CAB420, Machine Learning, Semester 1, 2021
This document sets out the two (2) questions you are to complete for CAB420 Assignment 1A. The assignment is worth 8% of the overall subject grade. All questions are weighted equally. Students are to work either individually, or in groups of two. Students should submit their answers in a single document (either a PDF or word document), and upload this to TurnItIn. If students work in a group of two, only one student should submit a copy of the report and both student names should be clearly written on the first page of the submission.
- Data required for this assessment is available on blackboard alongside this document in CAB420_Assessment_1A_Data.zip. Please refer to individual questions regarding which data to use for which question.
- Answers should be submitted via the TurnItIn submission system, linked to on Black- board. In the event that TurnItIn is down, or you are unable to submit via TurnItIn, please email your responses to firstname.lastname@example.org.
- For each question, a short written response (approximately 2-4 pages depending on the nature of the question, approach taken, and number of figures included) is expected. This response should explain and justify the approach taken to address the question (including, if relevant, why the approach was selected over other possible methods), and include results, relevant figures, and analysis.
- MATLAB or Python code, including live scripts or notebooks (or equivalent mate- rials for other languages) may optionally be included as appendices. Figures and outputs/results that are critical to question answers should be included in the main question response, and not appear only in an appendix. Note that MATLAB Live Scipts, Python Notebooks, or similar materials will not on their own constitute a valid submission and a written response per question is expected as noted above.
- Students who require an extension should lodge their extension application with HiQ (see http://external-apps.qut.edu.au/studentservices/concession/). Please note that teaching staff (including the unit coordinator) cannot grant extensions.
Problem 1. Regression. The data in Q1/communities.csv contains socio-economic data from the 1990 US census for various US communities, and the number of violent crimes per capita (in the column ViolentCrimesPerPop). The purpose of the data is to explore the link between the various socio-economic factors and crime.
Given the provided data, you are to:
- Split the data into training, validation and testing sets.

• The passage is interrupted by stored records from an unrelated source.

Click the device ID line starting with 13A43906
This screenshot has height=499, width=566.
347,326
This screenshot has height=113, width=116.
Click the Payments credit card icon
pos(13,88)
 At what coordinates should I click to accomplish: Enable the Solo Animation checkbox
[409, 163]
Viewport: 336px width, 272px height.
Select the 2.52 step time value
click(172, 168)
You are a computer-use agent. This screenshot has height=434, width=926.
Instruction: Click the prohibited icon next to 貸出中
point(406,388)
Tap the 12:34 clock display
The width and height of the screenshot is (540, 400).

- Train a linear regression model to predict the number of violent crimes per captia from the socio-economic data.
- Train a LASSO regression model to predict the number of violent crimes per captia from the socio-economic data.

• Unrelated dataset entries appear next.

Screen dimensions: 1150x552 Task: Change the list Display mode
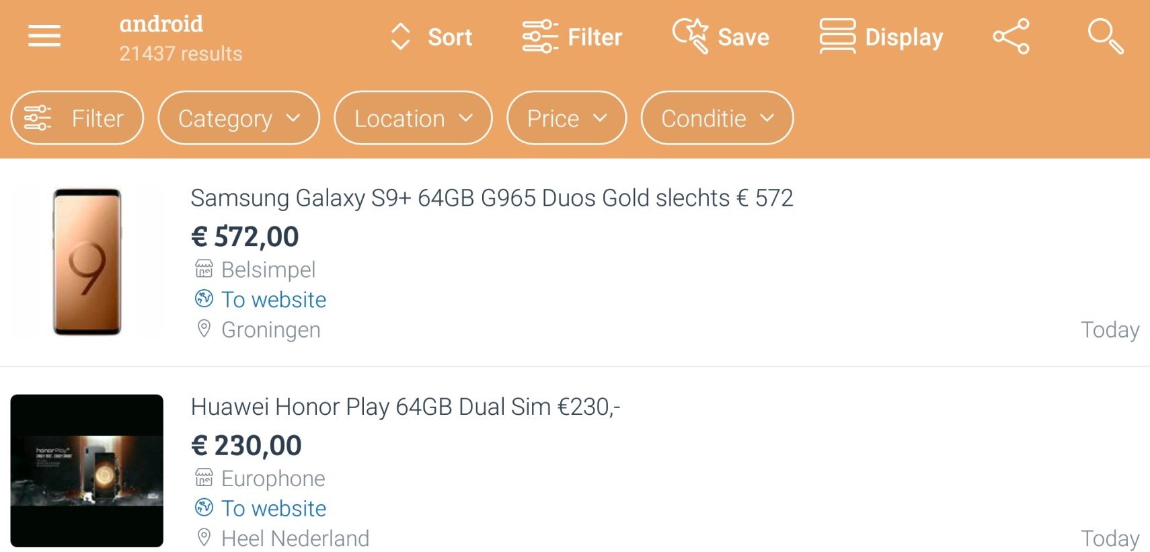coord(881,37)

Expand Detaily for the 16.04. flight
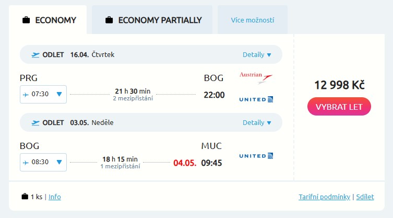point(257,54)
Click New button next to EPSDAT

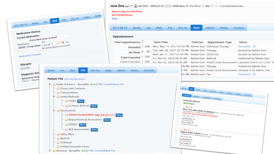[83, 125]
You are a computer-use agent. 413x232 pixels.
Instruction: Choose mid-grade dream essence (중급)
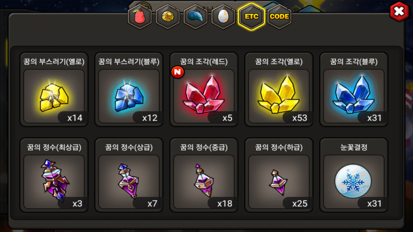(x=204, y=175)
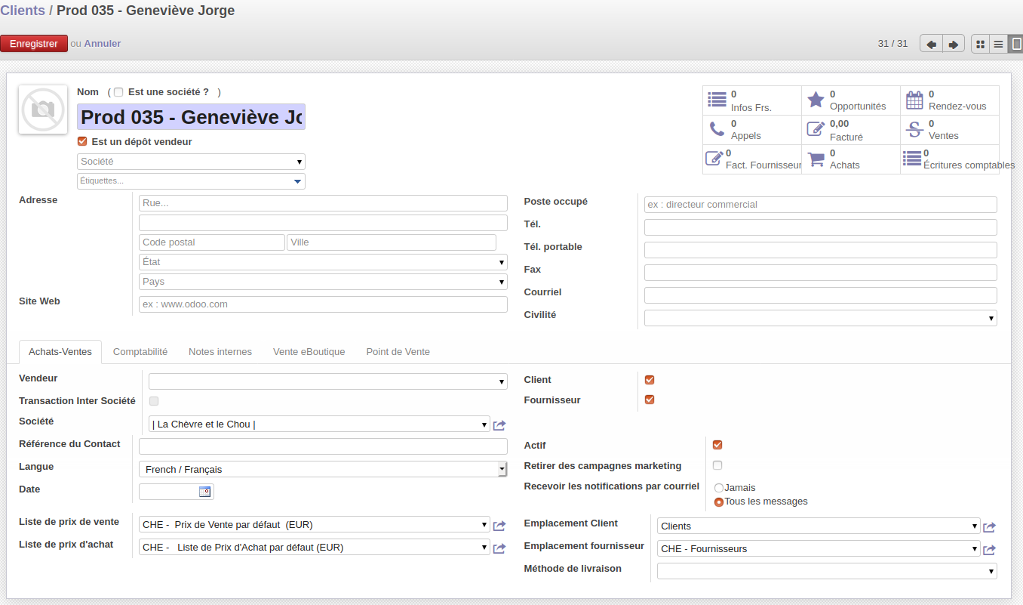The image size is (1023, 605).
Task: Select the 'Jamais' notification radio option
Action: coord(718,488)
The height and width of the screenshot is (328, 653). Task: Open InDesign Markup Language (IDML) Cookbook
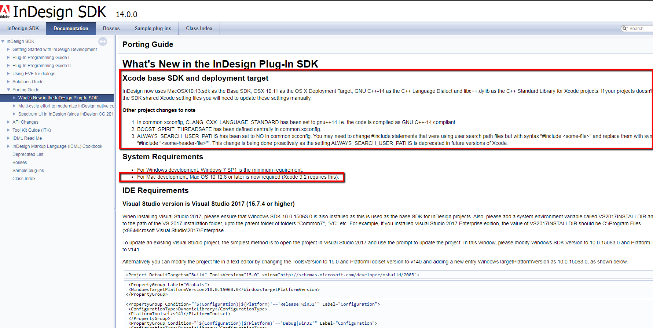pos(57,146)
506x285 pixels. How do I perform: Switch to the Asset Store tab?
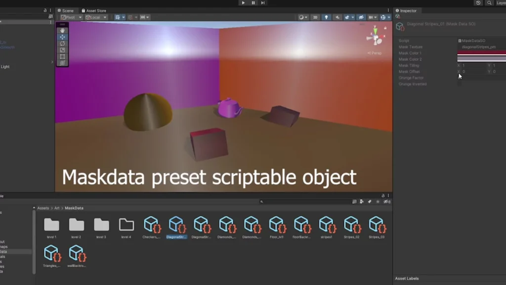click(95, 10)
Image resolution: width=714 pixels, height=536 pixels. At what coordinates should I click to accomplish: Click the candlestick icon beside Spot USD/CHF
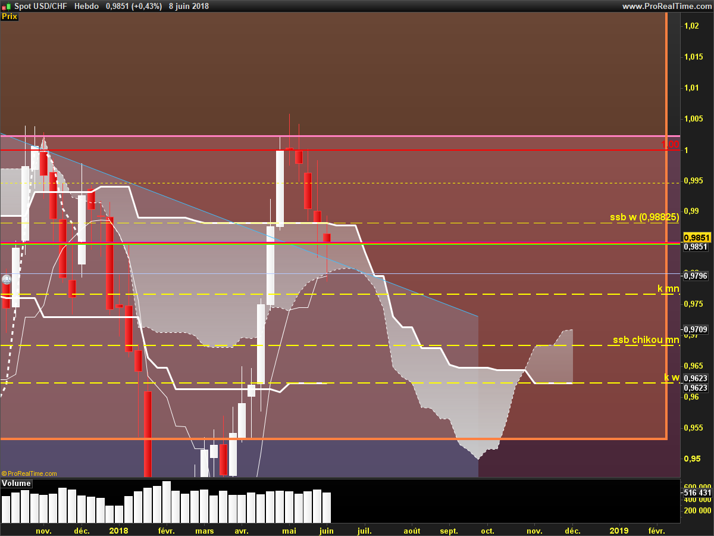click(x=7, y=6)
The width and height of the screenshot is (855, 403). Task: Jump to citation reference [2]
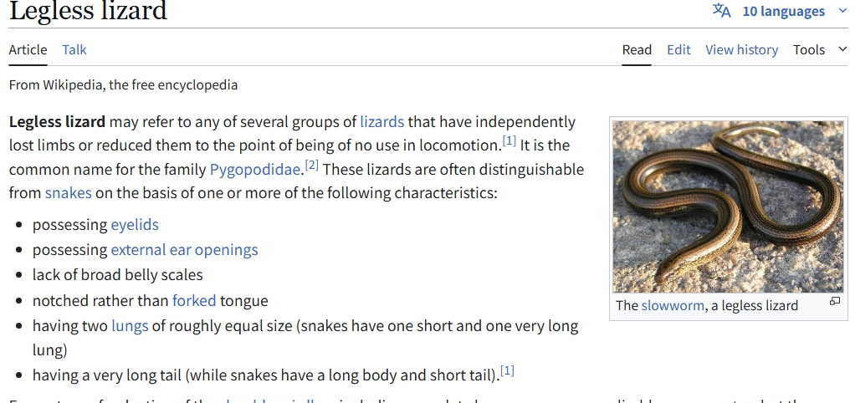click(311, 165)
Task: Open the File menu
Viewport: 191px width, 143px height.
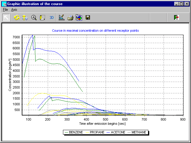Action: pyautogui.click(x=5, y=10)
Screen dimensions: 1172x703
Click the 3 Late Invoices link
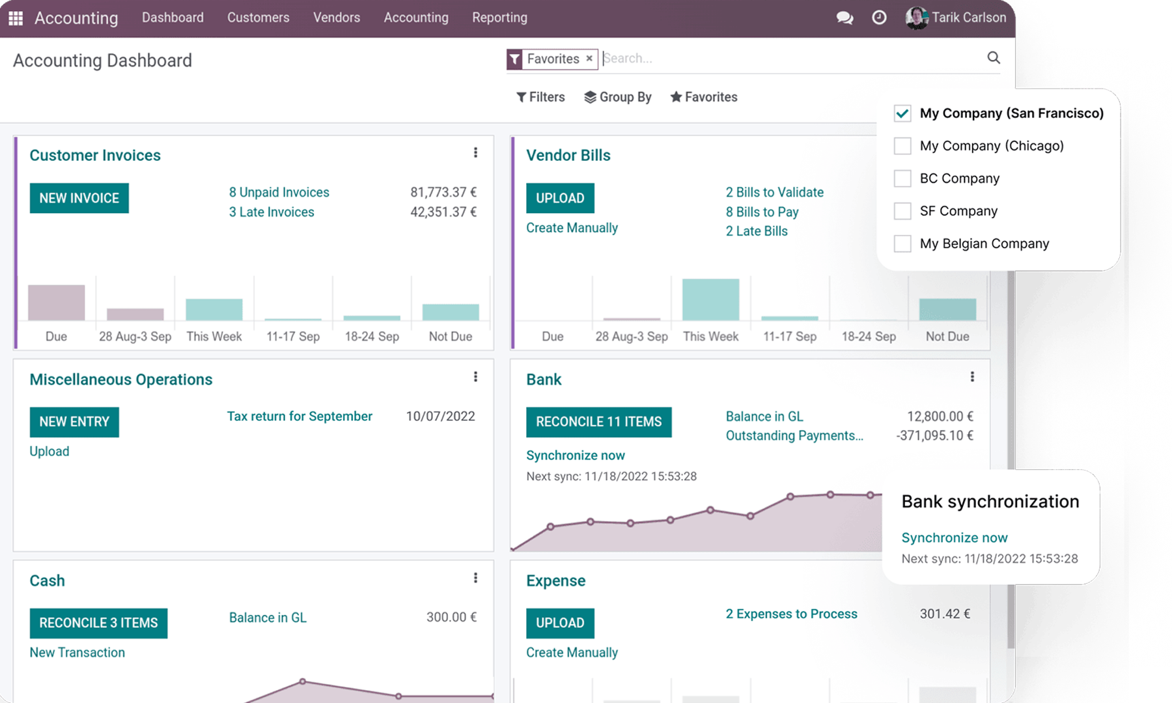tap(272, 212)
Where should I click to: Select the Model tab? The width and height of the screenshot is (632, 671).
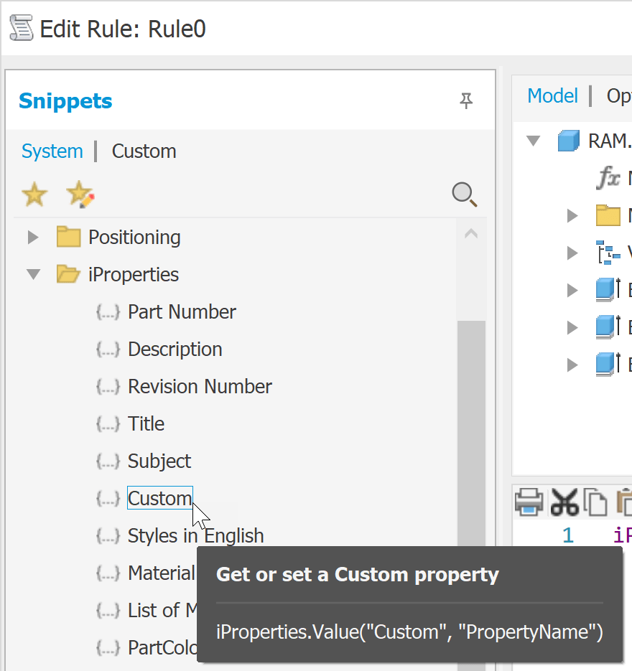pos(552,95)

- Train a Ridge regression model to predict the number of violent crimes per captia from the socio-economic data.
For your analysis, you should disregard the first five columns (state, county, community, communityname string and fold). Note that the provided data may also contain missing values, and may need to be sanitized in some way prior to model development.
For LASSO and Ridge models, the validation dataset should be used to select the optimal value of λ. The performance of all models should be compared on the separate test set, and should consider the predictive power of the model, the model complexity, and the model validity.
Your final response should include:
- Discussion of how the data is handled, including any data cleaning or removal, and how the data is split into training, validation and testing.
- Details of the three trained models, including details such as values for λ for the LASSO and Ridge models, and a discussion of how these were selected.
- An evaluation comparing the three models, considering model accuracy and model validity.
Problem 2. Classification. Land use classification is an important task to understand our changing environment. One approach to this involves the use of data from aerial sensors that captures different spectral reflectance properties of the ground below. From this data, the land type can be classified.
You have been provided with training and testing data (Q2/training.csv and Q2/testing.csv) that include 27 spectral properties and an overall classification of land type, which can be
- s: ‘Sugi’ forest;
- h: ‘Hinoki’ forest;
- d: ‘Mixed deciduous’ forest;
- o: ‘Other’ non-forest land.
You are to use the provided training set as-is, and split the provided test data (Q2/testing.csv) into validation and testing sets.
Using this data you are to train three multi-class classifiers to classify land type from the spectral data. These classifiers are to be:
- A K-Nearest Neighbours Classifier;
- A Random Forest; and
- An ensemble of Support Vector Machines.
Model hyper-parameters should be selected using the validation set you create by splitting the provided test data. Note that using random automatic hyper-parameter optimization is not an acceptable way to choose hyper-parameters for this question. Instead you should perform a series of evaluations or a grid-search with a clear rationale to evaluate and select appropriate parameters. The resultant models are to be evaluated on the testing set and compared.
Your answer to this question should include:
- Details on how the data was split into training, validation and testing sets.
- Details of hyper-parameter selection, including justification for the approach taken and any intermediate results that led to the final models.
- An evaluation and comparison of the final three models, including a discussion explor- ing any difference in performance between the models. This should also highlight any major differences in the models in terms of classification performance or capabilities.